Was wurde nicht alles gesagt und geschrieben, wie stark Corona unsere Gesellschaft verändern werde. Die Sozialanthropologin Fanny Parise forscht darüber an der Universität Lausanne. Seit dem Frühling hat sie über 6000 repräsentativ ausgewählte Personen über Verhalten, Rituale und Spiritualität befragt. Dazu kamen rund 100 eineinhalbstündige Einzelinterviews.
Das Verhältnis zur Zeit habe sich bei allen Befragten seit Ausbruch der Corona-Pandemie in vielfältiger Hinsicht verändert, beobachtete Parise. Die meisten Menschen empfänden, dass die Zeit langsamer vorbeigehe während der Pandemie. Dies, obwohl sich der Alltagsrhythmus sehr unterschiedlich verändert habe.
Für die einen herrsche praktisch Stillstand, weil sie ihrer Arbeit nicht mehr nachgehen könnten – für andere habe die Arbeits- und Alltagsbelastung stark zugenommen. Für alle gelte jedoch: Den Takt geben die Regierungen vor mit den Massnahmen, die sie verhängen und die den Alltag bestimmen; mit Einschränkungen, Lockerungen und erneuten Einschränkungen.
Schlangestehen plötzlich positiv wahrgenommen
Als typisches Beispiel, wie diese Massnahmen im Alltag den Umgang mit Zeit verändert haben, nennt Fanny Parise das Schlangestehen vor Läden. Warten sei nicht mehr als lästiges Übel wahrgenommen worden, sondern als Möglichkeit für kurze, soziale Interaktionen mit anderen Menschen.
Fanny Parise bezweifelt aber, dass die Menschen aufgrund dieser Erfahrung nachhaltig geduldiger oder interaktiver würden. Auch nicht solidarischer. Solches Verhalten sei in der zweiten Welle schon weniger ausgeprägt gewesen als es noch in der ersten war.
Vorsätze für die Zeit danach nicht nachhaltig
Auch ein anderes Phänomen sei nicht nachhaltig, prognostiziert die Sozialanthropologin. Die Studie zeige zwar, dass sich viele Menschen, als sie zu Hause bleiben mussten, auf das Wesentliche besonnen hätten und sich vorgenommen hätten, nach der Pandemie gewisse Prioritäten im Leben anders zu setzen.
Doch hätten sozialanthropologische Beobachtungen bei Menschen in Gefängnissen oder Spitälern gezeigt, dass wenig von den Vorsätzen blieb, sobald man sich wieder im normalen Leben befand. Das werde auch bei der Corona-Pandemie kaum anders sein.
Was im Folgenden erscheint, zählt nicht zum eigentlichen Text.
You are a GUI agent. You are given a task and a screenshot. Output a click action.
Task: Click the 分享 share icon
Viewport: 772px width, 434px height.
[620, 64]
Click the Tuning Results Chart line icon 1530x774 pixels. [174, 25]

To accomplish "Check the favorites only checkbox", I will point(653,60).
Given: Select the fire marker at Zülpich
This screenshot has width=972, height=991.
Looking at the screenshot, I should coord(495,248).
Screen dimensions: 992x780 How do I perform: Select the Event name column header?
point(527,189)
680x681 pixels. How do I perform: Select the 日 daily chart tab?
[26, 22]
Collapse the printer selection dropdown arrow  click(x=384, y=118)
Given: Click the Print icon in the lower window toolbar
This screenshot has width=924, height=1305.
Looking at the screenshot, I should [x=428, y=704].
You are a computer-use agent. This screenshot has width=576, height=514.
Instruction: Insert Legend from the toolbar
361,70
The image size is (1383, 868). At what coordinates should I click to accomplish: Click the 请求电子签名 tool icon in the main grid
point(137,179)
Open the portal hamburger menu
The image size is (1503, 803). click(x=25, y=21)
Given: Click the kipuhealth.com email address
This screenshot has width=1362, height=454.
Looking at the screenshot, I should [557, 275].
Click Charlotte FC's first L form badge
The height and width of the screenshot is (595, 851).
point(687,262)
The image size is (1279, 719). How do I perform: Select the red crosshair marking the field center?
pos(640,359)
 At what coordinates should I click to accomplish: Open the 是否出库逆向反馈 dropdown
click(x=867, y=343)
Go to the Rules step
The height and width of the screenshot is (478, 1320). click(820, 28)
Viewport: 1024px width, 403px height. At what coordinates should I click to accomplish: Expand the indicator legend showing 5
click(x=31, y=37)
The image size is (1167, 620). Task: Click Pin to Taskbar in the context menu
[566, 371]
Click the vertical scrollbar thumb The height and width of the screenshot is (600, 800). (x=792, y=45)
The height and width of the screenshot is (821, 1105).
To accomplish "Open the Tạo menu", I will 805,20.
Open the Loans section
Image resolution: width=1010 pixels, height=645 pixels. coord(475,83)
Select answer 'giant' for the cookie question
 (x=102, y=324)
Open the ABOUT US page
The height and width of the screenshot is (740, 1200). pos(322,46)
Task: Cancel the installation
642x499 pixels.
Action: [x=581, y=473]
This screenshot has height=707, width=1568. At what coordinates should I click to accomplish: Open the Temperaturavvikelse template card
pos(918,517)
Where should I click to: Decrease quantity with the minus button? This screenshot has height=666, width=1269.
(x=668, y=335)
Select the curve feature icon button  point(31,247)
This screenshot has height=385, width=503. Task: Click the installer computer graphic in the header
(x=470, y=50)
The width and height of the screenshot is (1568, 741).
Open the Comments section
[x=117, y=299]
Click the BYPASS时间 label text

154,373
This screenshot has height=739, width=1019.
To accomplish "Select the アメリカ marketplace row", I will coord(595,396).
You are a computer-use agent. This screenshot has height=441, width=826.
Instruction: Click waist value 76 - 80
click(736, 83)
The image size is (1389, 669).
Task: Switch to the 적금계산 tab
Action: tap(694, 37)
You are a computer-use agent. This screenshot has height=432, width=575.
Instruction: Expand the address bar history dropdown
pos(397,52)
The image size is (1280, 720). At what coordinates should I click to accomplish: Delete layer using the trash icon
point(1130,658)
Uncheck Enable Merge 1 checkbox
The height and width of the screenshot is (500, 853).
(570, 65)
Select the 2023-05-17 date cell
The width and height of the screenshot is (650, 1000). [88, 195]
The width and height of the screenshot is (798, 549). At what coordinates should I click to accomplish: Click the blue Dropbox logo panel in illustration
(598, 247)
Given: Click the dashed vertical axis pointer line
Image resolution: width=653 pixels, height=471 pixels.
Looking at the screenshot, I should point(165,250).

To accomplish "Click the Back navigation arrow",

Neue Begrüssungsrituale etablieren sich
Trotzdem werde dies nicht spurlos an der Gesellschaft vorbeigehen. Fanny Parise beobachtet kleine Veränderungen im Alltag, von denen sie glaubt, dass davon etwas bleiben werde. Sie nennt als Beispiel die Begrüssungsrituale. Sich die Hand zu reichen oder sich zu küssen sei plötzlich von einer alltäglichen zu einer als gefährlich eingestuften Geste geworden.
Dies könne dauerhaft prägen. Nicht im Umgang mit Freunden oder Familie, aber bei der Begegnung mit Menschen, die man nur flüchtig kennt oder bei der Arbeit. Da sei es gut möglich, dass nach der Pandemie auch ein freundliches Nicken sozial anerkannt werde und man sich nicht mehr die Hand reiche oder sich küsse.
Wie stark solche Mikro-Veränderungen bleiben, hänge auch davon ab, wie lange die Pandemie noch dauern werde, ist die Sozialanthropologin überzeugt. Alles in allem werde unsere Welt nach Corona jedoch nicht so viel anders sein als vor der Pandemie, bilanziert Parise.